Objective ::
Print the data below word for word, from the start through the line containing "Action: [702, 607]", including that line.

** Start **

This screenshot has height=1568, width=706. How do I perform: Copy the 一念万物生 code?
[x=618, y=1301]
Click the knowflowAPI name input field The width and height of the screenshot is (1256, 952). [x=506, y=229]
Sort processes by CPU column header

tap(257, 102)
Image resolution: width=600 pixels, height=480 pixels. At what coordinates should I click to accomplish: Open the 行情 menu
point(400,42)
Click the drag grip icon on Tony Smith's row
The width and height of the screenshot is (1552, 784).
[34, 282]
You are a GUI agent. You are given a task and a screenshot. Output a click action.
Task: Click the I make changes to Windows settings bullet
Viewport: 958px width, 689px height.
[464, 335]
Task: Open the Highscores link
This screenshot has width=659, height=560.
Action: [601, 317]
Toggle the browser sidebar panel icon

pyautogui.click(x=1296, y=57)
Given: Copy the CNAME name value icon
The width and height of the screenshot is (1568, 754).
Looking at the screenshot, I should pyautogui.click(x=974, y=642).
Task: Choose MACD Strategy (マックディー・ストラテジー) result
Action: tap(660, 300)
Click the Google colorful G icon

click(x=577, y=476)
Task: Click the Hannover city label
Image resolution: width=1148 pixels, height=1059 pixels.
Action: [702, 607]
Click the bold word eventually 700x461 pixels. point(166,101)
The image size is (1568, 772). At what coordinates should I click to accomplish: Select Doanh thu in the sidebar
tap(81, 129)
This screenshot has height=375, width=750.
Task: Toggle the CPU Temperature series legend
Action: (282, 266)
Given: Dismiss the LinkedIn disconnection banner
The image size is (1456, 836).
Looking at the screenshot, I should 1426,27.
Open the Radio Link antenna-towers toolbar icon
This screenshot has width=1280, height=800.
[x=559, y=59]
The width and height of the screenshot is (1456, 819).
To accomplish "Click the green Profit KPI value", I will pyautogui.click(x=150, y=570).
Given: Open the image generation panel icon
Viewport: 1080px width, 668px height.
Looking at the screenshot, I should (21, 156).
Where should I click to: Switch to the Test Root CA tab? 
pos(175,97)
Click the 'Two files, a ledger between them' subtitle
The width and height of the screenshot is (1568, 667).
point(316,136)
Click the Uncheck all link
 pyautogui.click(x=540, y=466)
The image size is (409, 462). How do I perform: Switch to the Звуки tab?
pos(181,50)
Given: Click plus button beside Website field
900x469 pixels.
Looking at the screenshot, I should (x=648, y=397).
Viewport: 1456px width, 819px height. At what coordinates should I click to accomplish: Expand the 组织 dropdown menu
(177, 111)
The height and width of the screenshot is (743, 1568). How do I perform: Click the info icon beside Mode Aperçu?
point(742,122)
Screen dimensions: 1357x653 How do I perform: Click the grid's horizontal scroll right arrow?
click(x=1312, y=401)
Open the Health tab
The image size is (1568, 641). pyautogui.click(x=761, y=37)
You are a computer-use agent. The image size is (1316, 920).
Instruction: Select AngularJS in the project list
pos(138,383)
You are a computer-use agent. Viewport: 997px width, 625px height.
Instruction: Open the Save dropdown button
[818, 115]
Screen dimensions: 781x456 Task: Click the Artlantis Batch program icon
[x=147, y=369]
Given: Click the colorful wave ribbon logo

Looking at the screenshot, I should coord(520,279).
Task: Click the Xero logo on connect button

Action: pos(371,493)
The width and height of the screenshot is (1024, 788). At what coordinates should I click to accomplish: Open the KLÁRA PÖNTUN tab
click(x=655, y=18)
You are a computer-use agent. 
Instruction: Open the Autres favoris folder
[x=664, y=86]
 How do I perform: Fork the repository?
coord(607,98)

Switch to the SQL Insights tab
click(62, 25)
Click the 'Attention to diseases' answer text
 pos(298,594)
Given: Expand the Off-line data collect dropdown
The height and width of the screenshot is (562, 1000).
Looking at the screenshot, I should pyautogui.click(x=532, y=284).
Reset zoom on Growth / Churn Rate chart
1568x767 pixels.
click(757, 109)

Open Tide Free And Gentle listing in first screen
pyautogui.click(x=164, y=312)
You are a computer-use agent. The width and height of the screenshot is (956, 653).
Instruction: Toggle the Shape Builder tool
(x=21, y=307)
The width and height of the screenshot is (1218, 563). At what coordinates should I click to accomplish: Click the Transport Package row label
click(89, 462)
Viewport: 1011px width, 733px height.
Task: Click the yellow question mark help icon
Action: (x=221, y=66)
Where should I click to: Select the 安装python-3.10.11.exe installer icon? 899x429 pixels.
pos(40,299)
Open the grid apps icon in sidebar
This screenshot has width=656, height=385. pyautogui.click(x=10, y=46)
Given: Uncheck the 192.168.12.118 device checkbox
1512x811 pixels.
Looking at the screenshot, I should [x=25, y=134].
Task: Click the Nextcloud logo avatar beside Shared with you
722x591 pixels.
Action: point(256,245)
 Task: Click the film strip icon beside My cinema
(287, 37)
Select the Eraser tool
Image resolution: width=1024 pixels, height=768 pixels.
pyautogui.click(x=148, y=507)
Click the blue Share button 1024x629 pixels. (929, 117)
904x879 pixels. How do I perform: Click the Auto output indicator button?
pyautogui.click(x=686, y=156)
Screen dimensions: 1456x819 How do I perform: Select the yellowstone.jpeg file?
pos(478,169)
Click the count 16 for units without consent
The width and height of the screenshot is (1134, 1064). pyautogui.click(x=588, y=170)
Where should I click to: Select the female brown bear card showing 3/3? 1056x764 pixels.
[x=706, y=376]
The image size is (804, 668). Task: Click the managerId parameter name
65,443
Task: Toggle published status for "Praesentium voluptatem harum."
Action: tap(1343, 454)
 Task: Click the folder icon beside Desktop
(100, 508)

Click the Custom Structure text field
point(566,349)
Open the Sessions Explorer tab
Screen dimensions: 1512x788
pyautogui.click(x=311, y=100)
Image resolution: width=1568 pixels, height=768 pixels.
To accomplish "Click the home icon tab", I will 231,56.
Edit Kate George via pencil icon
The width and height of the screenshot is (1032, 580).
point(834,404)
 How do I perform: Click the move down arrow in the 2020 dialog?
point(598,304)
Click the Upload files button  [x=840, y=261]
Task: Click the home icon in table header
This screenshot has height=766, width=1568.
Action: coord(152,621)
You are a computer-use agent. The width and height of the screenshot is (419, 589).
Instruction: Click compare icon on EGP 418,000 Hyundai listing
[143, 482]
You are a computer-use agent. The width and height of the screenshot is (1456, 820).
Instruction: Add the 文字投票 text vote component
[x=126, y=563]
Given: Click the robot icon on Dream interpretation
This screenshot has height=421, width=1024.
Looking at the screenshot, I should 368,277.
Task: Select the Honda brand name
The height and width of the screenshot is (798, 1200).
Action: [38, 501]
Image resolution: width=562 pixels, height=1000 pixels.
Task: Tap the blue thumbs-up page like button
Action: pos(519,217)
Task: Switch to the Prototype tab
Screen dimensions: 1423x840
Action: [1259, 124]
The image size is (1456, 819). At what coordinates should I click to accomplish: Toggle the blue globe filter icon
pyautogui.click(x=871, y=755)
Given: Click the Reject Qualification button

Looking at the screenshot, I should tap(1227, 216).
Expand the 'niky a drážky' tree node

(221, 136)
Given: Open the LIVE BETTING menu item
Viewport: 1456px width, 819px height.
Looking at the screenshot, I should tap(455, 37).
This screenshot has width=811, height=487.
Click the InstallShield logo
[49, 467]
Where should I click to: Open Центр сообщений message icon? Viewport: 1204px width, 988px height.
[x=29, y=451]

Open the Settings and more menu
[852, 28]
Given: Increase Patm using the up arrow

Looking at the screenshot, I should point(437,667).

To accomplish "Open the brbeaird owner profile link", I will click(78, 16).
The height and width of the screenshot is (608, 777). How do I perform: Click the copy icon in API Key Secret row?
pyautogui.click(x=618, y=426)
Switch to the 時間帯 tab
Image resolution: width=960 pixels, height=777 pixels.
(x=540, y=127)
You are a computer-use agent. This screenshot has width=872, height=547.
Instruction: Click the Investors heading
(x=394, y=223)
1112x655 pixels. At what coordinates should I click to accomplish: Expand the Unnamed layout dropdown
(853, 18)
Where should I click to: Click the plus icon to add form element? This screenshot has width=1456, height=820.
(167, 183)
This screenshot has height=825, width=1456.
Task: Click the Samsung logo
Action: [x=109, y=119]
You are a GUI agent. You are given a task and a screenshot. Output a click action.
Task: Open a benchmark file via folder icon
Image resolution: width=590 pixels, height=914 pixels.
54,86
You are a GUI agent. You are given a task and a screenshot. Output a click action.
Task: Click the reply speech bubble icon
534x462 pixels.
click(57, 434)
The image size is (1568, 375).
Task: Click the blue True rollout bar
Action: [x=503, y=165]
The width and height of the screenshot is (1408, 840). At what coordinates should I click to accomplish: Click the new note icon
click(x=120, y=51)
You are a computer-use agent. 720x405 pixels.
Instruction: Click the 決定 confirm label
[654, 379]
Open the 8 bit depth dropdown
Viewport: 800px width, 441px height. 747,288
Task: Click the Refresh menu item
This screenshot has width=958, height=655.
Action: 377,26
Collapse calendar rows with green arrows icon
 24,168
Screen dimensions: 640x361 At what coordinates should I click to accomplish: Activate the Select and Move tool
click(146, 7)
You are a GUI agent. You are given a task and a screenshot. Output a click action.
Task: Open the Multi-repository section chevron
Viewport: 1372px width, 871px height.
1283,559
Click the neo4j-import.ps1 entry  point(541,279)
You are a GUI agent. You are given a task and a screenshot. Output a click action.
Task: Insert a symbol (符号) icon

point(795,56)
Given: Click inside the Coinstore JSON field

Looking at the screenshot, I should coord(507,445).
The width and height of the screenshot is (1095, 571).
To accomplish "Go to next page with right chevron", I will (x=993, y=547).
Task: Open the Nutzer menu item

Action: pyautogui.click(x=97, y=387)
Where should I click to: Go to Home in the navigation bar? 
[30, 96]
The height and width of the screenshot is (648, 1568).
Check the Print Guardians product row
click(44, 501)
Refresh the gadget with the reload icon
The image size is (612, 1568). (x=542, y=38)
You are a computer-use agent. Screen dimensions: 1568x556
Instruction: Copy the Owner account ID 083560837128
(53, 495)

** End **

Exercise answer ::
This screenshot has height=1568, width=706. How do I perform: Copy the 一念万物生 code?
[x=618, y=1301]
Click the knowflowAPI name input field The width and height of the screenshot is (1256, 952). [x=506, y=229]
Sort processes by CPU column header

tap(257, 102)
Image resolution: width=600 pixels, height=480 pixels. At what coordinates should I click to accomplish: Open the 行情 menu
point(400,42)
Click the drag grip icon on Tony Smith's row
The width and height of the screenshot is (1552, 784).
[34, 282]
You are a GUI agent. You are given a task and a screenshot. Output a click action.
Task: Click the I make changes to Windows settings bullet
Viewport: 958px width, 689px height.
[464, 335]
Task: Open the Highscores link
This screenshot has width=659, height=560.
Action: [601, 317]
Toggle the browser sidebar panel icon

pyautogui.click(x=1296, y=57)
Given: Copy the CNAME name value icon
The width and height of the screenshot is (1568, 754).
Looking at the screenshot, I should pyautogui.click(x=974, y=642).
Task: Choose MACD Strategy (マックディー・ストラテジー) result
Action: tap(660, 300)
Click the Google colorful G icon

click(x=577, y=476)
Task: Click the Hannover city label
Image resolution: width=1148 pixels, height=1059 pixels.
Action: [702, 607]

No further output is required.